Für die SG Flensburg-Handewitt geht es im Drei-Tages-Rhythmus weiter. Für die nächste Aufgabe in der DAIKIN HBL muss sie nach drei Heimspielen in Folge den hohen Norden verlassen und sich bei der MT Melsungen behaupten. Anwurf in Kassel ist am Freitag um 20 Uhr.

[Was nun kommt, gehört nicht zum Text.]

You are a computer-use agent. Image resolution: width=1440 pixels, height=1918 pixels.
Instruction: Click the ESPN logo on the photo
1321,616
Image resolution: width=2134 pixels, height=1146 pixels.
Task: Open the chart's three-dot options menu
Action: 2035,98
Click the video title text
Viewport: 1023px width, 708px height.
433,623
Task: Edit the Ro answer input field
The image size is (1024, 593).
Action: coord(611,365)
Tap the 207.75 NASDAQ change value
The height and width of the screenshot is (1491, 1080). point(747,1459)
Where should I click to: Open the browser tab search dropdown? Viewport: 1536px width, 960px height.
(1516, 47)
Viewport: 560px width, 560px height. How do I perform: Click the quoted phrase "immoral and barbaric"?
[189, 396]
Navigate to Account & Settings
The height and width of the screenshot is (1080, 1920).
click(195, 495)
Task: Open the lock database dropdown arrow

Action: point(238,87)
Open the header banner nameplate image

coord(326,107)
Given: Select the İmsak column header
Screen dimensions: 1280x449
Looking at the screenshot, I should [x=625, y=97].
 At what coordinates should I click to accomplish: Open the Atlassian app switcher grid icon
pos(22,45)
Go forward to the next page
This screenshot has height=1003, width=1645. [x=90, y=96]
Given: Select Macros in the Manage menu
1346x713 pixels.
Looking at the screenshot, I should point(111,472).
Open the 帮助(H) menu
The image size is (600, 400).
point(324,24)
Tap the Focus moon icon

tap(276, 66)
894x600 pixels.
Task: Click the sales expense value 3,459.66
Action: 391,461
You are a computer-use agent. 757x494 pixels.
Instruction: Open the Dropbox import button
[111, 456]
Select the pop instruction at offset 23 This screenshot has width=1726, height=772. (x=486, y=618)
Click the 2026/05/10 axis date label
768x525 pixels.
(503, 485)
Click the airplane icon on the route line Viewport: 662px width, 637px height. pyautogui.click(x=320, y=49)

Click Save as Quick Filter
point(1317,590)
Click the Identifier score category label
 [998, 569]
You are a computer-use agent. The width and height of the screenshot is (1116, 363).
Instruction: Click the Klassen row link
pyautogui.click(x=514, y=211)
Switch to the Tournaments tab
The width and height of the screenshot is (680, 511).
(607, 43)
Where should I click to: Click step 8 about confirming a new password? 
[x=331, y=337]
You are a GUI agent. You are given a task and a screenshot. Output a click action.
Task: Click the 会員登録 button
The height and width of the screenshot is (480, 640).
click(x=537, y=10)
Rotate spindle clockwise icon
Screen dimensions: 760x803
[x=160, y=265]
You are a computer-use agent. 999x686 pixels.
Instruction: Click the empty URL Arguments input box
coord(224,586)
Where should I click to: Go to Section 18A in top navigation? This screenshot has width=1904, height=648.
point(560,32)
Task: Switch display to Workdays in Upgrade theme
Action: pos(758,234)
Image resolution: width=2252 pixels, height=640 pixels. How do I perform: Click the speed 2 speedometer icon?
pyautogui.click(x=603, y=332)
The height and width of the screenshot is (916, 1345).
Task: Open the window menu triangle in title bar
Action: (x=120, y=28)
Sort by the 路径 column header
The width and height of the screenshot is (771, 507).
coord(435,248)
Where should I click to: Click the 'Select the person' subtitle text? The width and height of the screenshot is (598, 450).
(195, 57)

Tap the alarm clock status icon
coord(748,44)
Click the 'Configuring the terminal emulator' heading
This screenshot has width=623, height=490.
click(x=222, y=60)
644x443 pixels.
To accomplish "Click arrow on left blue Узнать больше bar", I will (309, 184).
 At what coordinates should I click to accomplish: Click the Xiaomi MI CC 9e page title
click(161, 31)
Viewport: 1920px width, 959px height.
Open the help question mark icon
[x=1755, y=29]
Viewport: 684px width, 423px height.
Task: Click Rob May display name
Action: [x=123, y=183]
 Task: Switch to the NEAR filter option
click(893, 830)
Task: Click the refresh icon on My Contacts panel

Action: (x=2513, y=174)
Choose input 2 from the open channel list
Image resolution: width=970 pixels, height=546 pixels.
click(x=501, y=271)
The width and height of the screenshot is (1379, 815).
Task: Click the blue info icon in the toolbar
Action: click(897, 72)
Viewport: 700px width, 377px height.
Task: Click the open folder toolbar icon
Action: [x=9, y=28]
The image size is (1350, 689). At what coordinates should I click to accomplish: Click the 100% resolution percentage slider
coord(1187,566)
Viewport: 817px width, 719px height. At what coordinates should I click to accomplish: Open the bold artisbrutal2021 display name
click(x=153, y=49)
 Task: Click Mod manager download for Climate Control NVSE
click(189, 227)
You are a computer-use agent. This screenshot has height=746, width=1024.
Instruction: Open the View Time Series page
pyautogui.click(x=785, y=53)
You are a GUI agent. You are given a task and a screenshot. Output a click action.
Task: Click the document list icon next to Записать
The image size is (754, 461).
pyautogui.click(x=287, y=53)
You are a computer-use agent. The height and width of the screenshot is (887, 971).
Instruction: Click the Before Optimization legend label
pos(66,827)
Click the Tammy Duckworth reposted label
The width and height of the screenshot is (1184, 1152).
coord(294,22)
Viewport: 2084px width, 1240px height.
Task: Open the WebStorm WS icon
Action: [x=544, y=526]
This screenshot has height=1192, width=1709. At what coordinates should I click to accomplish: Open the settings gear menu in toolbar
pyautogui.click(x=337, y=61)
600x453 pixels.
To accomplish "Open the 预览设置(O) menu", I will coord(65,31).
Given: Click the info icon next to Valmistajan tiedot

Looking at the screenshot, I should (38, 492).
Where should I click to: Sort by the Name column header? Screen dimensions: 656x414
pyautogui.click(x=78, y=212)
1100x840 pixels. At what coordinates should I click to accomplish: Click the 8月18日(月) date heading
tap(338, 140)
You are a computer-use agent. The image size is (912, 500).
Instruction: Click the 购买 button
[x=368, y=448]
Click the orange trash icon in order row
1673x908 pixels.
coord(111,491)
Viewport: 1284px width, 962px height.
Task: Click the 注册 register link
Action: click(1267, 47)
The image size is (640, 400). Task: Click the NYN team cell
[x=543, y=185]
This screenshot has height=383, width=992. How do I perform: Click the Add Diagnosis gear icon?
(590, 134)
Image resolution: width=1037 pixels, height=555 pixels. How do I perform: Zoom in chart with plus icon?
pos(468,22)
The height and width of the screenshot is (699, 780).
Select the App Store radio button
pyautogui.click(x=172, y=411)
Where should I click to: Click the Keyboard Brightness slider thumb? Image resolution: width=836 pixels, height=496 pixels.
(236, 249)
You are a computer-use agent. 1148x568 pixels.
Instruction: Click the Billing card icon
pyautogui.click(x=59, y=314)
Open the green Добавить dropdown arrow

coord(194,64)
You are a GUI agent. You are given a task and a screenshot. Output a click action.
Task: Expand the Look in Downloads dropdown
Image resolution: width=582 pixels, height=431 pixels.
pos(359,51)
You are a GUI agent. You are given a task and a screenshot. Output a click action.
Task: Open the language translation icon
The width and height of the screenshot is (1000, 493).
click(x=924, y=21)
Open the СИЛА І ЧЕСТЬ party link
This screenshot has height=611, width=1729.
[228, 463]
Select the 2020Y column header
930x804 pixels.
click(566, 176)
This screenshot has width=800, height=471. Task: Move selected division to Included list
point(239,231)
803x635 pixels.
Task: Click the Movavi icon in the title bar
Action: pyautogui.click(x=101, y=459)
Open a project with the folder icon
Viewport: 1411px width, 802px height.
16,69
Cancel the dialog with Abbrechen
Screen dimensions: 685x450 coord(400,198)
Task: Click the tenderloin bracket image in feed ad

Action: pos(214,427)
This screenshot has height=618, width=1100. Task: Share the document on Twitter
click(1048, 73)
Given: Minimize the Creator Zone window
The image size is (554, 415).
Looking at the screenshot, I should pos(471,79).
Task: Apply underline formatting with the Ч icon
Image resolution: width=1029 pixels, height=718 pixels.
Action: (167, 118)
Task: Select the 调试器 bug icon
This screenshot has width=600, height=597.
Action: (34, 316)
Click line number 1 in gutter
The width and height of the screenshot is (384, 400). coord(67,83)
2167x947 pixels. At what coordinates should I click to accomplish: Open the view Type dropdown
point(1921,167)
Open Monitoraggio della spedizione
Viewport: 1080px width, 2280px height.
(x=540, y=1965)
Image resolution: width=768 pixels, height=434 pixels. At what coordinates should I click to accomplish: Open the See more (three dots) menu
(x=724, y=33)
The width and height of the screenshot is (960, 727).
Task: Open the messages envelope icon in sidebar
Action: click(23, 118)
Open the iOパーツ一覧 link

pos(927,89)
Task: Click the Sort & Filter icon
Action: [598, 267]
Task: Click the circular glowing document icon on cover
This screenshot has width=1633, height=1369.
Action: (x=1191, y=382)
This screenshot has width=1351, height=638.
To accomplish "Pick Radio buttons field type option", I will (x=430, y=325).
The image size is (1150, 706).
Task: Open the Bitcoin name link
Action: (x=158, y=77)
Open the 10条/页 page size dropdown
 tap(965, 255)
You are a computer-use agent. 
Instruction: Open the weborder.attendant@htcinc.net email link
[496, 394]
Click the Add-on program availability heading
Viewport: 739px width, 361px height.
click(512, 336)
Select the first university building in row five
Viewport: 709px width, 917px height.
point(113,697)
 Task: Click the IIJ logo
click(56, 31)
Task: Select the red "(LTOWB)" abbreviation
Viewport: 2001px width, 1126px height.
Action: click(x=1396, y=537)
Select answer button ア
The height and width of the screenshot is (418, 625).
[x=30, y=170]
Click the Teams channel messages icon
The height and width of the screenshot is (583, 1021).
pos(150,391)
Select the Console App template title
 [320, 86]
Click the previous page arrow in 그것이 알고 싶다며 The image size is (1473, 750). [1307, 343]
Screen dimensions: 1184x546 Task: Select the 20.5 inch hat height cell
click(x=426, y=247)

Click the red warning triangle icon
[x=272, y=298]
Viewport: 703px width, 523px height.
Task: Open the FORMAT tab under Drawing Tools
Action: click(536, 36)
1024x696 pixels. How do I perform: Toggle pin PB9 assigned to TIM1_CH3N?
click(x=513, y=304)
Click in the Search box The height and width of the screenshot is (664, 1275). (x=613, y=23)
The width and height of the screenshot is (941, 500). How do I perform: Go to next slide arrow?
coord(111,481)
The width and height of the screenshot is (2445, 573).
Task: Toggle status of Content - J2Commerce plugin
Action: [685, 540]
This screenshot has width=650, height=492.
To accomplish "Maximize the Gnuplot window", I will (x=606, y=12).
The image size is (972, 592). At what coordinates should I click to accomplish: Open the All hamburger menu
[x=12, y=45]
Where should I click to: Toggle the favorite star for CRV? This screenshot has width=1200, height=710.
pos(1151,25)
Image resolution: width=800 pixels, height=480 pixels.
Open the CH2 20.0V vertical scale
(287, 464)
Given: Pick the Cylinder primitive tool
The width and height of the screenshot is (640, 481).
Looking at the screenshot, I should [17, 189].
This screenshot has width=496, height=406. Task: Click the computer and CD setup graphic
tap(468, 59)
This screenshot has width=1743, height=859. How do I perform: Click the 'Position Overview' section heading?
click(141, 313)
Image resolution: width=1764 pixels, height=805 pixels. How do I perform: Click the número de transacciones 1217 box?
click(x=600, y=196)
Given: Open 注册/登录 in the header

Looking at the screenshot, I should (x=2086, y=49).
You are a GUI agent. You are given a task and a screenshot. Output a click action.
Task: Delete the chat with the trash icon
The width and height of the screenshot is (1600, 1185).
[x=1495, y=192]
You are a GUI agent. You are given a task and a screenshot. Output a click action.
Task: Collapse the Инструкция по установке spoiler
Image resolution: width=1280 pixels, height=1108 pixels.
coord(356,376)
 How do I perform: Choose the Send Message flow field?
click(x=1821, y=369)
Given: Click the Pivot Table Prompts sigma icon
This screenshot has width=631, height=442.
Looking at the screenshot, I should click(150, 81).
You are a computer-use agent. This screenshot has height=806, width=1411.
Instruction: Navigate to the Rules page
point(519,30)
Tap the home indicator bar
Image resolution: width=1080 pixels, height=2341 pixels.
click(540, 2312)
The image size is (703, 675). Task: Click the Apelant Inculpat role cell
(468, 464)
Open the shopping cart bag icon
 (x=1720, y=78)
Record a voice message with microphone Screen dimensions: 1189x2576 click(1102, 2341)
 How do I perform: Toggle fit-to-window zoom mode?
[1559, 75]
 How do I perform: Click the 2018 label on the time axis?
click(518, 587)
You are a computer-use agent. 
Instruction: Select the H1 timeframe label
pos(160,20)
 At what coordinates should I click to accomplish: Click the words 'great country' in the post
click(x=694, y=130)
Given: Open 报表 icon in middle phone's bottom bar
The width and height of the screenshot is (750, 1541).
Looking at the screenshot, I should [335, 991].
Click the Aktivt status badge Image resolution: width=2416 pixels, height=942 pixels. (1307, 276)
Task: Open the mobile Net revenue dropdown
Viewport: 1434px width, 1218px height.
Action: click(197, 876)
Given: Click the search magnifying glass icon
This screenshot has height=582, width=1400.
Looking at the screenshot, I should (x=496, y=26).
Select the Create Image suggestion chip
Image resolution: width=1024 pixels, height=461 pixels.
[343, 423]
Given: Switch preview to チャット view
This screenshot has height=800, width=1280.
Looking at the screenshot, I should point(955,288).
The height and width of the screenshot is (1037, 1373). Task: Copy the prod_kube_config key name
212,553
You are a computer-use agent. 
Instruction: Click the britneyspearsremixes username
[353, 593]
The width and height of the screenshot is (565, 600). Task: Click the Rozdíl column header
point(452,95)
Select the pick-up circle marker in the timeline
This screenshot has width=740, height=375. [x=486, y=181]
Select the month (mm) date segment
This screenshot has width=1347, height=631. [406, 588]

Das Spiel gegen AHC Potaissa Turda war ein Spaßbringer, musste aber schnell abgehakt werden. Schon am gestrigen Mittwoch traf sich der SG Tross zu einer eher regenerativen Übungseinheit und einer umfangreichen Video-Analyse. Und am heutigen Donnerstag geht es bereits am Vormittag auf die Autobahn, um nach Nordhessen zu gelangen. „Das ist ein schweres Auswärtsspiel“, weiß Aleš Pajović. „Da können wir nur bestehen, wenn es uns gelingt, unsere Leistung abzurufen.“ Er selbst war noch nie mit seinem aktuellen Team in Kassel. Die letzten, dort gespielten Vergleiche liegen vor der Amtszeit des SG Trainers. In der Liste finden sich zwei Niederlagen und zwei Unentschieden – der letzte Auswärtssieg glückte im März 2022. Aleš Pajovic beschäftigt sich weniger mit der Vergangenheit als mit der aktuellen Aufstellung des Gegners. Er rechnet mit sieben Feldspielern im Melsunger Angriff, weiß aber nicht so recht, wer da auflaufen könnte. Die MT hat in dieser Saison viel Verletzungspech. Auch der ehemalige SG Spieler Aaron Mensing hat noch keine Minute gespielt.
Kader und Taktik
Bei der SG konnten am Dienstag einige Akteure geschont werden. Blaž Blagotinšek, Simon Pytlick und Domen Novak blieben komplett draußen, Emil Jakobsen wirkte nur wenige Momente mit. Ärgerlich, dass Luca Witzke wegen einer noch nicht genau definierten Blessur vorzeitig aufhören musste. Dagegen war Marko Grgić mittendrin. Er weiß, dass ihn und seine Mannschaftskollegen am Freitag ein ganz anderer Tanz erwarten wird. „Melsungen stellt eine körperbetonte Abwehr, an der wir uns aufreiben könnten, wenn wir sehr oft in den Positionsangriff müssen“, erklärt er. „Es wäre daher gut, wenn wir mit einer guten Abwehr und einem schnellen Tempo zu möglichst vielen einfachen Toren kommen.“ Am Dienstag gewann die MT Melsungen mit 28:25 in Budapest, obwohl mehrere Leistungsträger verletzungsbedingt fehlten. Es kam sogar der 41-jährige Co-Trainer Isaias Guardiola zum Einsatz.